Une édition électronique réalisée à partir du livre Léon Say (1887), Turgot (1887). Paris: Librairie Hachette et cie., 1887. Collection: Les grands écrivains français, 208 pp. Une édition réalisée grâce à la précieuse coopération de Serge D'Agostino, professeur de sciences économiques et sociales en France.

Introduction

On a beaucoup écrit sur Turgot ; on a fait l'histoire de son enfance, de sa jeunesse, de son âge mûr ; on nous l'a montré se cachant tout enfant sous les meubles pour se soustraire, par timidité, aux visites que recevait sa mère, et on nous a raconté comment, plus tard, dans sa jeunesse, il jouait au volant, en soutane, avec la belle jeune fille qu'on appelait Minette et qui devait bientôt se nommer Mme Helvetius. On a conservé les discours qu'il a prononcés comme prieur de la maison de Sorbonne à l'ouverture et à la clôture des sorboniques de 1750. On a su quelles raisons l'avaient déterminé à renoncer à la prêtrise, et comment il a rempli des fonctions dans la magistrature, d'abord à titre de conseiller substitut du procureur général, ensuite de conseiller au Parlement, puis de maître des requêtes. On nous a fait assister à sa première brouille avec le Parlement, en 1754, le jour où il accepta de faire partie d'une Chambre royale, chargée de juger au lieu et place du Parlement exilé.

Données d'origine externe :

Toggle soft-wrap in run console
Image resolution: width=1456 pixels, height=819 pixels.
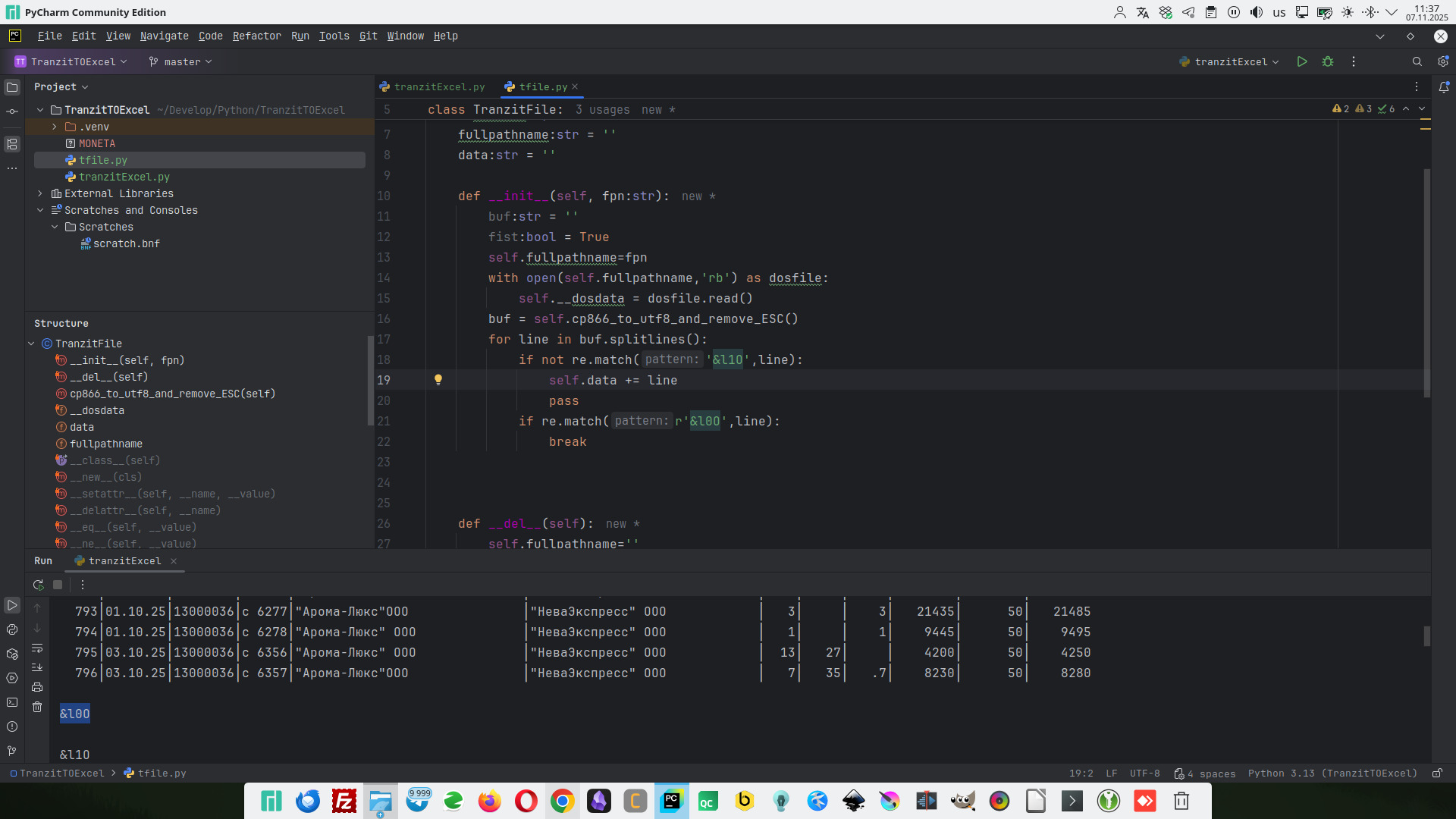click(37, 648)
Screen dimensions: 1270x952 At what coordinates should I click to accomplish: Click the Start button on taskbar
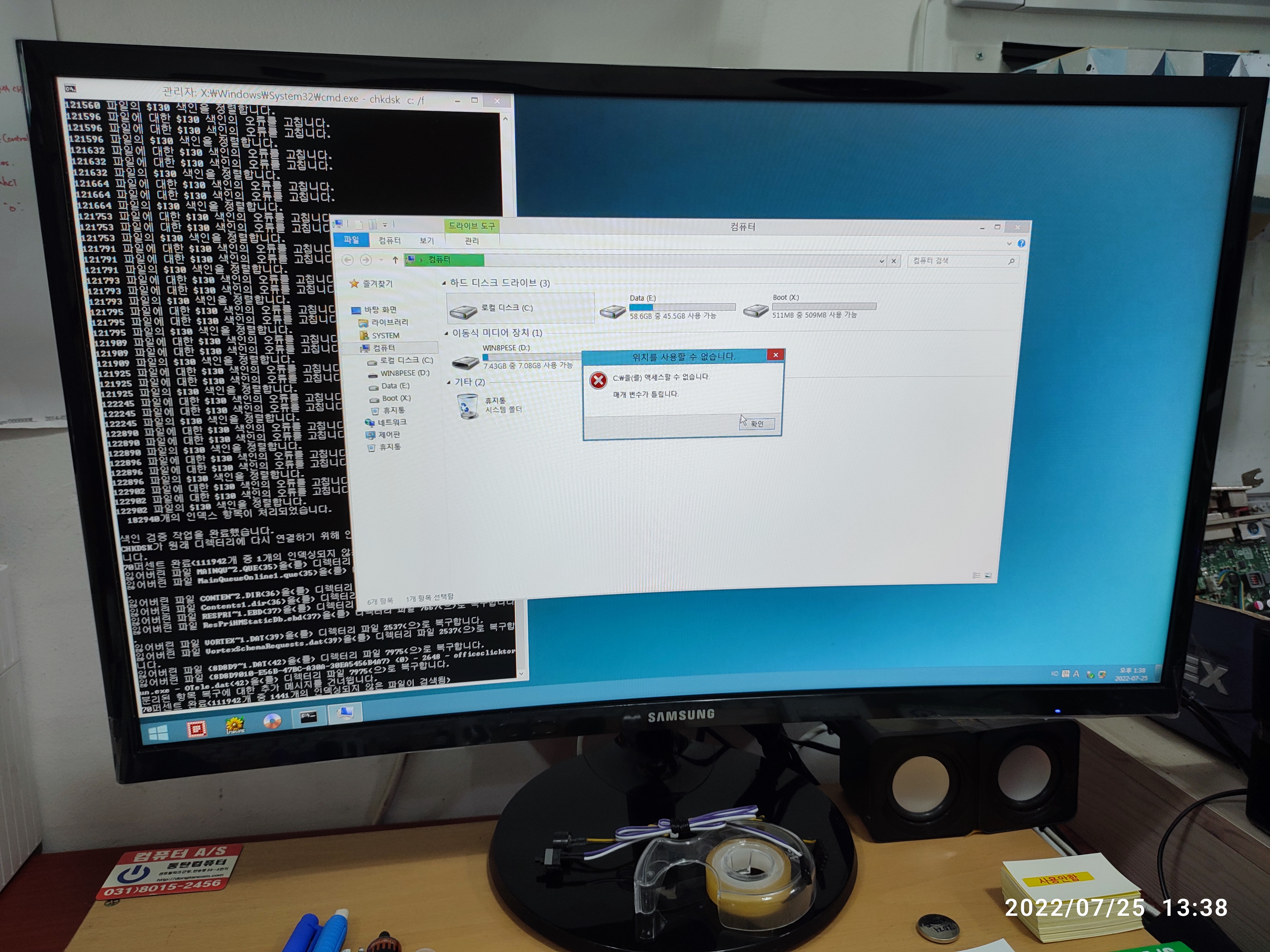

On nous a cité les mots de ses amis, joyeux de sa nomination à l'intendance de Limoges en 1761, et on nous a rappelé l'espérance que cette nomination avait fait concevoir à Voltaire : « Un de nos confrères vient de m'écrire qu'un intendant n'est propre qu'à faire du mal; j'espère que vous prouverez qu'il peut faire beaucoup de bien. »

Il reste treize ans à Limoges, et pendant les vingt-cinq années qui se sont écoulées depuis son entrée à lit Sorbonne jusqu'à son départ de Limoges, il ne cesse d'être l'idole des encyclopédistes et des économistes. Il a connu successivement Quesnay, Gournay, Dupont de Nemours, Voltaire, Hume, Adam Smith, Condorcet. Sa correspondance est très étendue. C'est un véritable chef d'école, et, quoique le duc de Choiseul ait dit, en parlant de lui en 1769, qu'il n'avait pas « une tête ministérielle », ses maîtres, ses amis, ses disciples, le considèrent déjà comme le seul ministre capable de rétablir l'ordre dans l'administration et dans les finances de la monarchie ébranlée.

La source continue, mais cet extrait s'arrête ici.